Froth flotation is an important process to recover iron values from slimes, ore fines to meet the rapidly growing demand of quality iron ore concentrate for environmental and economic advantages. In the present study, responses of −75 µm iron ore fines to flotation were analysed at different variable parameters. The D-optimal design of response surface methodology was adopted to evaluate the effect of different reagents such as collector, frother, depressant, dispersant and pH on the recovery and grade. The RSM-D optimal predicted responses with the coefficient of determination (R2) 0.97 for recovery and 0.98 for grade of iron concentrate collected from tailing launder.
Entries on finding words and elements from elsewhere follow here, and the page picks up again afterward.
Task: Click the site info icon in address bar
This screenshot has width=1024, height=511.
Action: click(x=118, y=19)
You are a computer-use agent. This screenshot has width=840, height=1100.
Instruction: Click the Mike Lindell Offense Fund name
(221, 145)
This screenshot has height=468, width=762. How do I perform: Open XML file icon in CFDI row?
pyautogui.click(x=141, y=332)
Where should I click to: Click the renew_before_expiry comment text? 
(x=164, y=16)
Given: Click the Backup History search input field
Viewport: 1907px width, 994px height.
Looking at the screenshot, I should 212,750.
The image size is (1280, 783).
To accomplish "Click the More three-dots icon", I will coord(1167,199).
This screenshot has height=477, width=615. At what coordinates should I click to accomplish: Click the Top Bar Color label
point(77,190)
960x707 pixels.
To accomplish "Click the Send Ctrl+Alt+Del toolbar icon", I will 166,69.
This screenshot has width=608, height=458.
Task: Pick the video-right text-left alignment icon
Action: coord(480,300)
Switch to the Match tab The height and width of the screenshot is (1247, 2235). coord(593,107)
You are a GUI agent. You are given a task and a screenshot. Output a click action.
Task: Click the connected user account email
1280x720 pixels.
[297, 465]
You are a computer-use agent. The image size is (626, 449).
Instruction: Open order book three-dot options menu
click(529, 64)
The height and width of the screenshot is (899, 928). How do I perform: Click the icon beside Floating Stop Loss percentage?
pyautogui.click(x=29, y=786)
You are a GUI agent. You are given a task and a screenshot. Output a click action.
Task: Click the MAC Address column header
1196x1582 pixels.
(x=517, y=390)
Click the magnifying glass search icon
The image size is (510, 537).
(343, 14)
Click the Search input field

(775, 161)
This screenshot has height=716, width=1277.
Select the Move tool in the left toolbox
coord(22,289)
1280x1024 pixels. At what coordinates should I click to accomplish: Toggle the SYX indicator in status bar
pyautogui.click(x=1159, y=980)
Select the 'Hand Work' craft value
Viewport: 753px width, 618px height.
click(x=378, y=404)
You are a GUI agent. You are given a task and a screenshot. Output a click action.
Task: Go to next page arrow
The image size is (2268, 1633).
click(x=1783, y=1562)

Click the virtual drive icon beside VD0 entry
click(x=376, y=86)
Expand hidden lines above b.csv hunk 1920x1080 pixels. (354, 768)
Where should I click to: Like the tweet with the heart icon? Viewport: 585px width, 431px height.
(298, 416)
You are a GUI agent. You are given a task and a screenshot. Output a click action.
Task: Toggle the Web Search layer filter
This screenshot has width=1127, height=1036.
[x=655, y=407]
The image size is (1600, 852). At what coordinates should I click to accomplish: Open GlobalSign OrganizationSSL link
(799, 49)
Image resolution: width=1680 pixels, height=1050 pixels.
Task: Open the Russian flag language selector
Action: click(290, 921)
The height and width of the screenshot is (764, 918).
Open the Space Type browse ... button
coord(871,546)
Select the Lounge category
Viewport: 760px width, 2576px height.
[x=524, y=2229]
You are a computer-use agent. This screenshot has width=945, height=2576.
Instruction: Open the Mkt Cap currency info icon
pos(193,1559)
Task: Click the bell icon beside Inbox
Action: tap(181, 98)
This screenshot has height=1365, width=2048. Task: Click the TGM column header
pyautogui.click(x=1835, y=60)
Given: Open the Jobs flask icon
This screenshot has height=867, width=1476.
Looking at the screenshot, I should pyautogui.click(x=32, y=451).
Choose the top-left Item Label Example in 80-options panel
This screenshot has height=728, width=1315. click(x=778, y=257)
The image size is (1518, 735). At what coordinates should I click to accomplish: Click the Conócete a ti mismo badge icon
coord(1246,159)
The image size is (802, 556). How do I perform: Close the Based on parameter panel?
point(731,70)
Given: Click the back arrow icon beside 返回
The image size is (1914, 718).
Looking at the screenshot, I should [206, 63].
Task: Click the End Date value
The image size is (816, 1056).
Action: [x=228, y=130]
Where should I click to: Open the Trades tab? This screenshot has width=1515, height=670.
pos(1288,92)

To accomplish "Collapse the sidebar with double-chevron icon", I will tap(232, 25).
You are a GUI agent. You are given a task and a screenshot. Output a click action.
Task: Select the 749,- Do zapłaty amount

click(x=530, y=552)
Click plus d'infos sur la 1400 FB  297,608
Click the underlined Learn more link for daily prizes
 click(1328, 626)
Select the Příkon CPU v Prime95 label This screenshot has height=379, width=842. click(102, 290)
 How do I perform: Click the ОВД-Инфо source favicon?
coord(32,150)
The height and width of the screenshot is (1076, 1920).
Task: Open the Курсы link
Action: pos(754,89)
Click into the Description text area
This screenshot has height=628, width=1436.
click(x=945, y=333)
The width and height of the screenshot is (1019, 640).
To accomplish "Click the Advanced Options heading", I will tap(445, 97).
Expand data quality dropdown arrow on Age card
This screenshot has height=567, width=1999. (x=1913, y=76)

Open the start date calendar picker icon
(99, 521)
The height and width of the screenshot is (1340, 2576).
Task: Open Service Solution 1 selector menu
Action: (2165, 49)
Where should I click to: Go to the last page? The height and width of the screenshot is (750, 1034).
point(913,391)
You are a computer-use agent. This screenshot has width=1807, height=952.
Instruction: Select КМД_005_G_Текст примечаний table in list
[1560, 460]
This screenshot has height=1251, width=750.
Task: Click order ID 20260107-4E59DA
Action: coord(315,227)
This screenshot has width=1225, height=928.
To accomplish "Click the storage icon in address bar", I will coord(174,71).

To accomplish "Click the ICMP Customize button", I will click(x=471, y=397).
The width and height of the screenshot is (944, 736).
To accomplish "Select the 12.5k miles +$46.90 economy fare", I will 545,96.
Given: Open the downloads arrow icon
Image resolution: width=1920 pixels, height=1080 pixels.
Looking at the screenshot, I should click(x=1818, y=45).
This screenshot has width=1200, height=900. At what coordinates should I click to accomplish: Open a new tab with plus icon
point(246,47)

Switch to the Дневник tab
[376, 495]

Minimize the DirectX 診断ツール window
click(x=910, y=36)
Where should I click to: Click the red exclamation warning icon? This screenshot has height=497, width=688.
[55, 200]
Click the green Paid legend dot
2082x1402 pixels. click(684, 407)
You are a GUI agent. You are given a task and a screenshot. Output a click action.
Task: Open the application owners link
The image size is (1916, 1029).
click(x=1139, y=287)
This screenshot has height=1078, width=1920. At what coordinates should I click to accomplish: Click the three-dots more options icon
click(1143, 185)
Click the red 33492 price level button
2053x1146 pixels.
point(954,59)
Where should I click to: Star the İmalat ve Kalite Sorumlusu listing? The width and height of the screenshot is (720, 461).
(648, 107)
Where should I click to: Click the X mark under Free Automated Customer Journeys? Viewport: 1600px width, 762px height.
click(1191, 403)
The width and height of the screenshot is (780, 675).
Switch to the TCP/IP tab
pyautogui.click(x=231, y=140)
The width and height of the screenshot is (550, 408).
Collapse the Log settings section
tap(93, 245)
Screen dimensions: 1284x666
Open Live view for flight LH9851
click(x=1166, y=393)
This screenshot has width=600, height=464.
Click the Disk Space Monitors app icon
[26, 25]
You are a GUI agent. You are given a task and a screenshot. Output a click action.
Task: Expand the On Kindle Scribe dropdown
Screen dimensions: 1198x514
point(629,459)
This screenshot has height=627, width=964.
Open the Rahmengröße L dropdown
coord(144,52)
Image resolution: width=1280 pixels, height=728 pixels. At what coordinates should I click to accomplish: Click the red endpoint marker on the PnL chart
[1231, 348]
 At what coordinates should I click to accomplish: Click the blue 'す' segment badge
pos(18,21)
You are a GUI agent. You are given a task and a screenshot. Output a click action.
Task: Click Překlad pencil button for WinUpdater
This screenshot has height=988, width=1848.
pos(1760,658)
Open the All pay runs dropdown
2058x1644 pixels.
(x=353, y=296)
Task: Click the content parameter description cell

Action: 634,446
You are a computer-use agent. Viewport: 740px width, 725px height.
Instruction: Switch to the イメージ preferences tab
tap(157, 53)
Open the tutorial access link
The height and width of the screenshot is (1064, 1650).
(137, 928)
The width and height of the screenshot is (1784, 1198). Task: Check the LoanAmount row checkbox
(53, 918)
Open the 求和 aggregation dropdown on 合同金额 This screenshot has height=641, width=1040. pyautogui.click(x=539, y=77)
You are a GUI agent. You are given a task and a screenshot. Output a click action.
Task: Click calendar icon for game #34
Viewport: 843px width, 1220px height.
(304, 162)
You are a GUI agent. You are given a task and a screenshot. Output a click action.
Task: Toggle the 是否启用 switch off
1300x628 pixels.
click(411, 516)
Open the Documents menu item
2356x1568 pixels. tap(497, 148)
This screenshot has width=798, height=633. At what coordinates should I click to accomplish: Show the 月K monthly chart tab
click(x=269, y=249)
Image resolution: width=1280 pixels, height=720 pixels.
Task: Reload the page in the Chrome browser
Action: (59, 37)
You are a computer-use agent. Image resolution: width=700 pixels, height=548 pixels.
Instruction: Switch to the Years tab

The optimal conditions were collector = 0.21 kg/ton, frother = 0.10 kg/ton, depressant = 0.61 kg/ton, disperssant = 0.20 kg/ton, and pH = 11 with 64.13% Fe and 84.37% iron recovery respectively with a model desirability of 84.3%. Flotation performance was optimized by carrying out statistical design of experiments to identify main and international effects on maximum recovery and grade. This study showed that RSM-D-optimal could efficiently be applied for modeling of iron ore reverse flotation and it is very economical to obtain maximum amount of information in less interval of time with few numbers of experiments. Successful upgradation of low-grade iron ore fines through reverse flotation route with proposed reagent regimes is envisaged.